Ce document de travail est une nouvelle occasion pour Svensson de régler ses comptes avec la banque centrale de Suède. Membre du comité de politique monétaire de la Riksbank depuis 2007, il quitta celle-ci avec fracas en 2013 en raison de ses désaccords avec les décisions qu’elle prenait. Féroce défenseur du ciblage d’inflation, il désapprouvait l’adoption d’une politique allant à contre-courant et jugeait que la faiblesse de l’activité et les perspectives d’inflation ne justifiaient pas un resserrement de la politique monétaire. Selon lui, si la Riksbank avait continué de cibler une inflation de 2 %, elle aurait maintenu une politique monétaire accommodante, si bien que la reprise de l’activité se serait poursuivie, l’économie n’aurait pas basculé dans la déflation et la situation financière des ménages ne se serait pas dégradée. En d’autres termes, en voulant précipiter le resserrement monétaire, la Riksbank n’a fait que reculer l’instant où elle pourra effectivement resserrer sa politique monétaire. En outre, le fait de reculer l’assouplissement monétaire ne fit qu’accroître l’ampleur de l’assouplissement nécessaire pour stabiliser l’activité. Dans la logique de Svensson, il n’est peut-être pas nécessaire que la banque centrale adopte un objectif de stabilité financière ; le ciblage d’inflation apparaît être le régime de politique monétaire le plus favorable à la gestion des crises financières, ce qui ne signifie pas qu’il suffit pour assurer la stabilité financière.

 

Références

SVENSSON, Lars E.O. (2013), « The possible unemployment cost of average inflation below a credible target », NBER, working paper, n° 19442, septembre.

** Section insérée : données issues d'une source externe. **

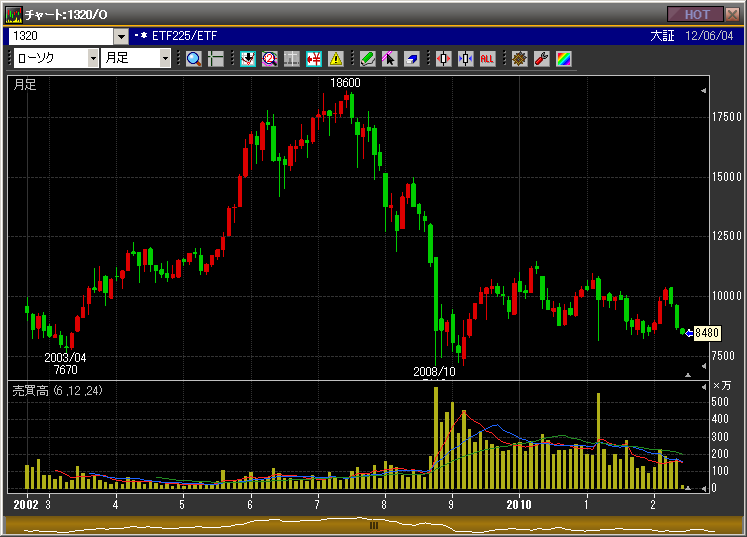Click the yellow warning triangle icon
Image resolution: width=747 pixels, height=537 pixels.
[335, 58]
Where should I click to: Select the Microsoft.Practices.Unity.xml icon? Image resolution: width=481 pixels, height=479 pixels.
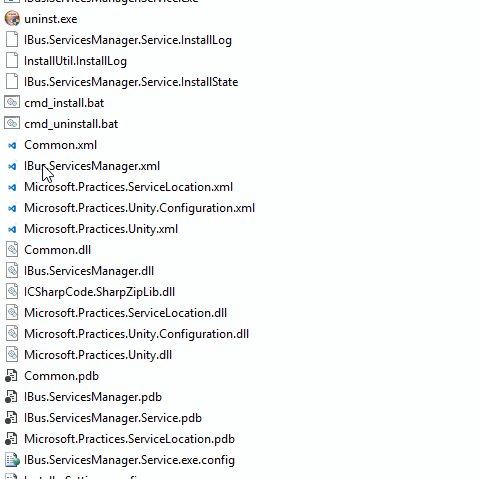[x=12, y=229]
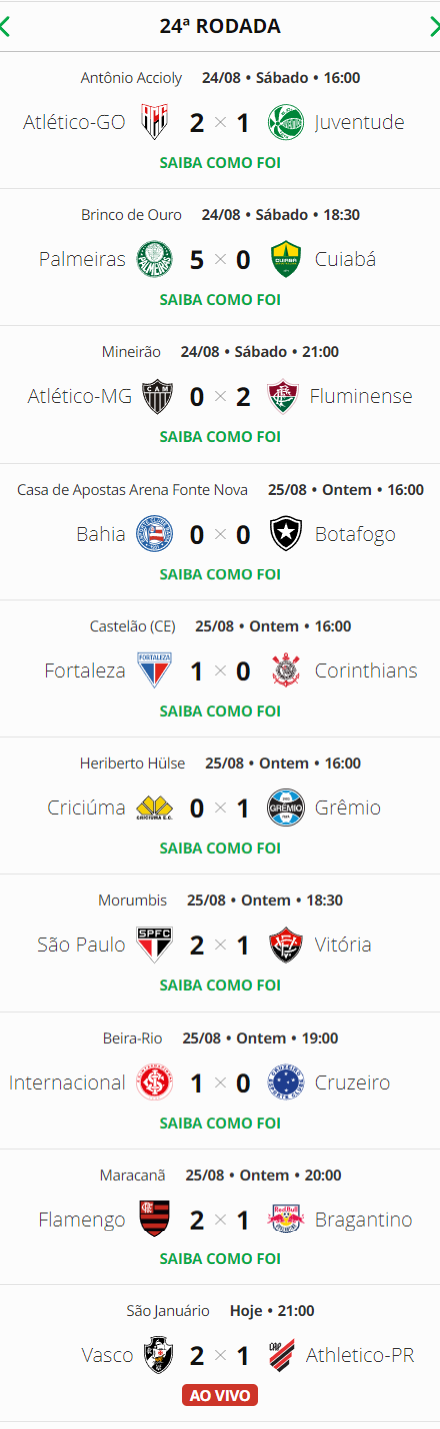This screenshot has height=1429, width=440.
Task: Click the Flamengo team crest
Action: tap(154, 1219)
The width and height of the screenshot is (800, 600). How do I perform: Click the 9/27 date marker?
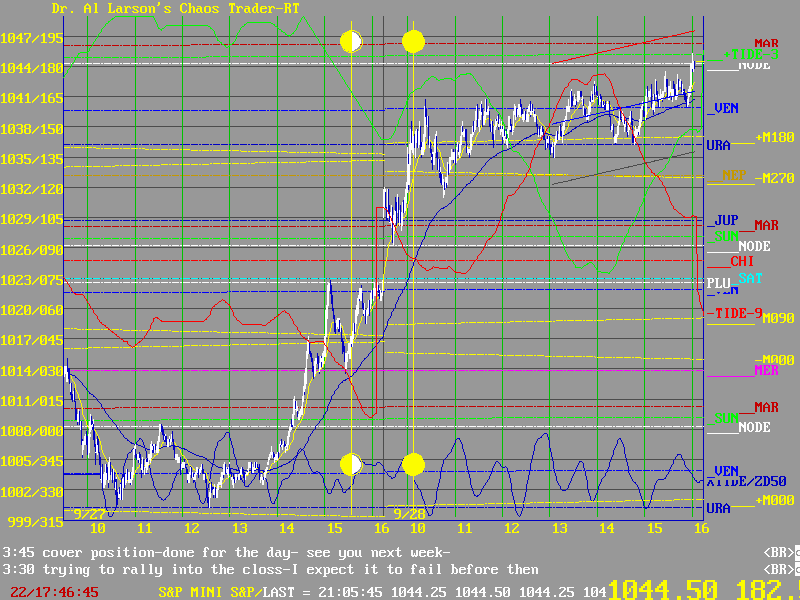pos(86,513)
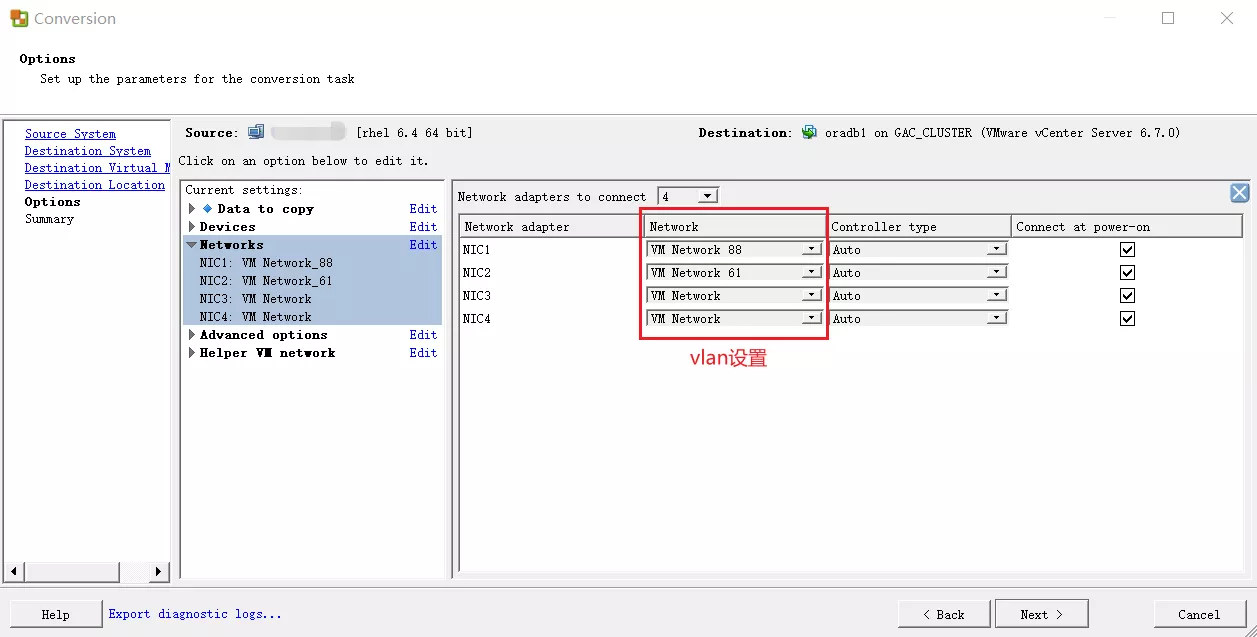This screenshot has height=637, width=1257.
Task: Click the blue close panel icon
Action: click(1239, 194)
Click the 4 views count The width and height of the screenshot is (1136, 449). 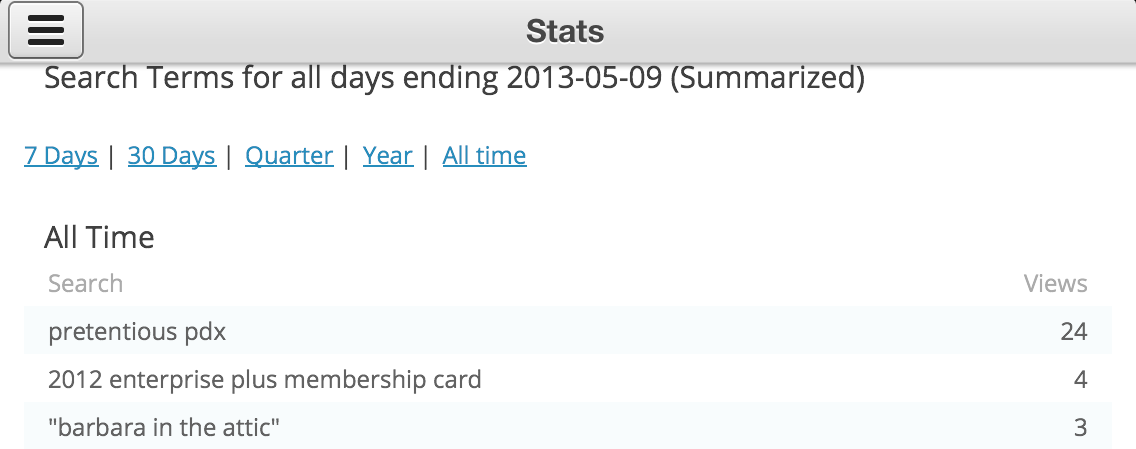(x=1080, y=380)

SVENSSON, Lars E.O. (2014), « Forward guidance », NBER, working paper, n° 20796, décembre.

WOODFORD, Michael (2005), « Central bank communication and policy effectiveness », document de travail présenté à la conférence de Jackson Hole.

WOODFORD, Michael (2012), « Methods of policy accommodation at the interest-rate lower bound », document de travail présenté à la conférence de Jackson Hole.